What the Fluff?

September 28, 2009 · 4 comments

Fluffernuter

In addition to being the location of the raising of the first American flag, my neighborhood of Union Square also holds the honor of being the birthplace of Marshmallow Fluff, invented in 1917 by Somerville resident Archibald Query. Three years later Query sold the recipe to H. Allen Durkee and Fred L. Mower, and the Durkee-Mower company has been making Fluff in Lynn, Massachusetts ever since.

The gooey white stuff hasn’t changed much since then, as you can see from this video of the manufacturing process (apologies for the Boston Globe‘s overly intrusive “web media is killing us” frameset):

Last Friday, a state legislative committee held a hearing to consider designating the Fluffernutter the official sandwich of the State of Massachusetts. Representatives have weighed in on this issue before, either heartily supporting it, or blathering about “more important issues to deal with.” (As if anything in this state happens faster than a geological timeframe. It’s a miracle we were able to appoint an interim senator in only two weeks.)

The day after the hearing marked the Fourth Annual What the Fluff? Festival, celebrating the invention of Fluff by holding a big party in the area usually occupied by the Union Square Farmer’s Market. We managed to squeeze our way through the crowd and check out the activities.

This was the list of choices for the Fluff Fear factor booth. You picked a number at randon and had to eat a cracker topped with Fluff and whatever corresponded to your choice. Fluff with clams, anyone?

This was the list of choices for the Fluff Fear Factor booth. You picked a number at random and had to eat a cracker topped with Fluff and whatever corresponded to your choice. Fluff with clams, anyone?

One of the entries in the cook-off, Fluff meringue.

One of the entries in the cook-off, Fluff meringue.

Another sophisticated cook-off entry, Fluff-banana torte with peanut butter sauce.

Another sophisticated cook-off entry, Fluff-banana torte with peanut butter sauce.

One of the ferstival sponsors was Teddie Peanut Butter, made in Revere. Bread from Iggys in Cambridge, peanut butter from Revere, and Fluff from Lynn: a perfect locavore creation.

One of the festival sponsors was Teddie Peanut Butter, made in Revere. Bread from Iggy's in Cambridge, peanut butter from Revere, and Fluff from Lynn: a perfect locavore creation.

Would-be poets submitted their odes (and haikus) to Fluff for a community vote. The winner would become the Pharaoh of Fluff.

Would-be poets submitted their odes (and haikus) to Fluff for a community vote. The winner would become the Pharaoh of Fluff.

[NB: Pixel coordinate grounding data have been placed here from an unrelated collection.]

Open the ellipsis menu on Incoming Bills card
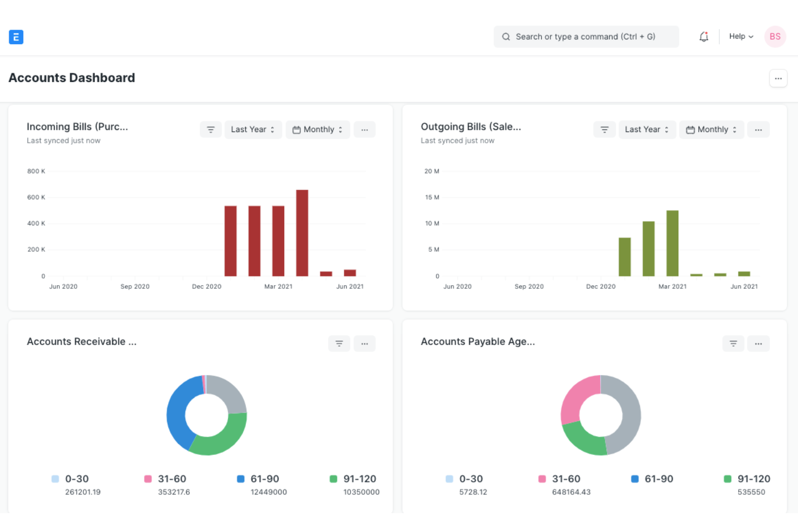point(364,129)
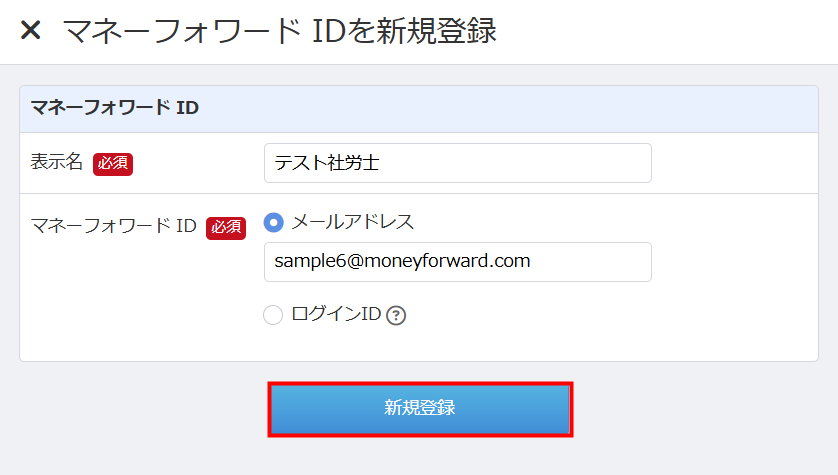Click the 必須 badge next to 表示名

[113, 163]
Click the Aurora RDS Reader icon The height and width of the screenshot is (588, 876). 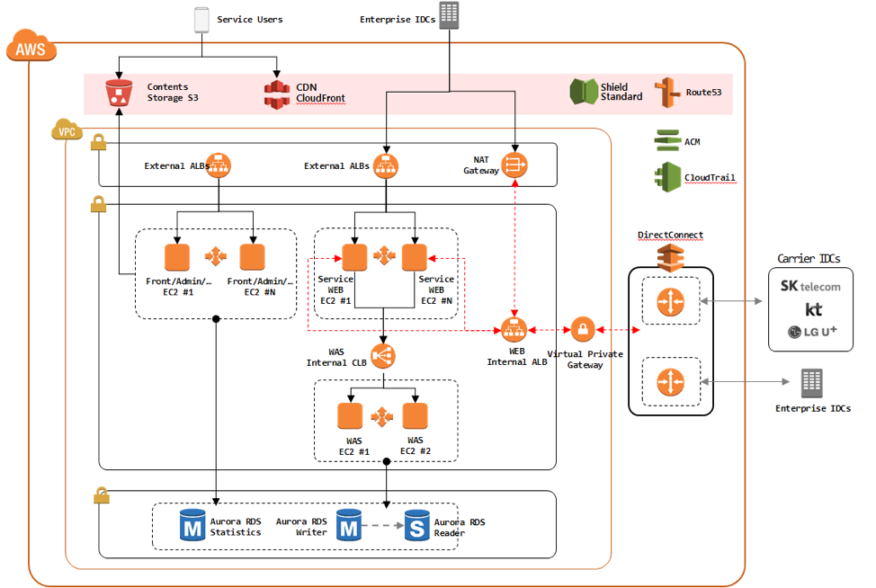click(416, 525)
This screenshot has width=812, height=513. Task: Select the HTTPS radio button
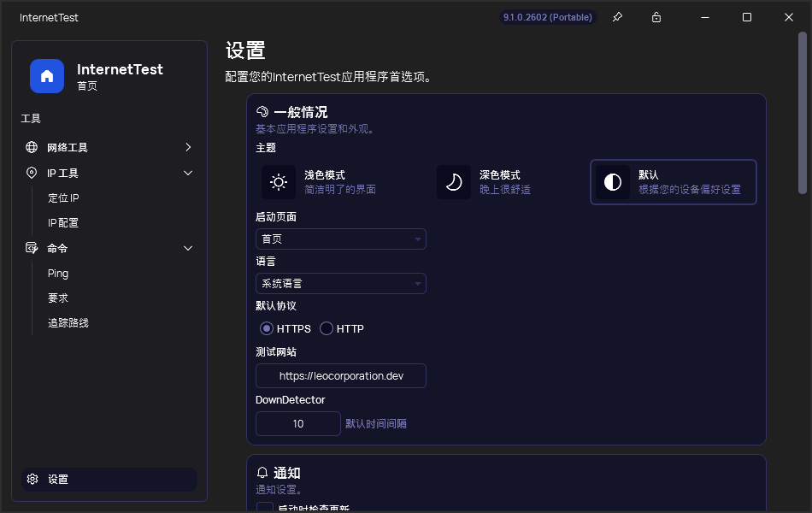(266, 328)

Unfortunately, most of the fun had to be found at the edges of the festival. The majority of the crowd consisted of hipster doofuses (doofi?) milling about, waiting to buy a t-shirt emblazoned with this year’s festival logo (seen at the top of this post). Nothing, not even small children, would get in the way of their latest ironic acquisition. It brought to mind the popular townie slogan: “Welcome to Boston. Now go home.”

We wandered over to Hub Comics, where we scored the best find of the festival:

fluffboycover

Find a copy if you can. The chapter on marshmallow harvesting techniques is worth the five bucks.

4 comments

Terra September 28, 2009 at 9:12 pm

This is the second time we’ve been to the What the Fluff? festival (the first was in 2007) and it was disappointing to see that it has yet to live up to its potential. The idea clearly has strong appeal, as the throngs can attest, but there was very little there there.

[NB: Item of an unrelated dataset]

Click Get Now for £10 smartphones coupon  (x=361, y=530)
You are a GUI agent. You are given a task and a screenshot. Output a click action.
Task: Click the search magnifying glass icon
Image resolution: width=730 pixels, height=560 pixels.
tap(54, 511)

Also, from anecdotal reports I’ve heard, they were running out of stuff. We got there probably between 4:30 and 5:00, and Bryan got on a (poorly defined) line to buy a t-shirt. (As you know, hipster doofus he is not – he just likes to wear t-shirts.) By the time he got to the front of the line, they were out of the t-shirt he wanted in his size and only had XXL.

Meanwhile, one of the grad students I work with went to the festival with her husband. She’s Canadian and had never had fluff before, so she wanted to try it. Her husband waited in line at the fluffernutter booth (she’s expecting, so she went off to sit down) and by the time he got to the front of the line they’d run out of bread! That’s just not right.

David September 28, 2009 at 10:42 pm

Brian is not a hipster doofus.

The merch booth was at the narrowest point in the plaza, there was no line control, too few people working the table, and not much in the way of civility.

Running out of bread is inexcusable.

Karl R. Wurst October 3, 2009 at 7:32 am

When you are next at Hub Comics, can you please pick up a copy of Fluff Boy for us (if there are any left.) Thanks.

Our big pop-culture event in Worcester was yesterday – World Smile Day – honoring Worcester’s own Harvey Ball, creator of the smiley face. Not quite as exciting as Fluff…

David October 3, 2009 at 10:55 am

Done. They’ll never run out of Fluff Boy.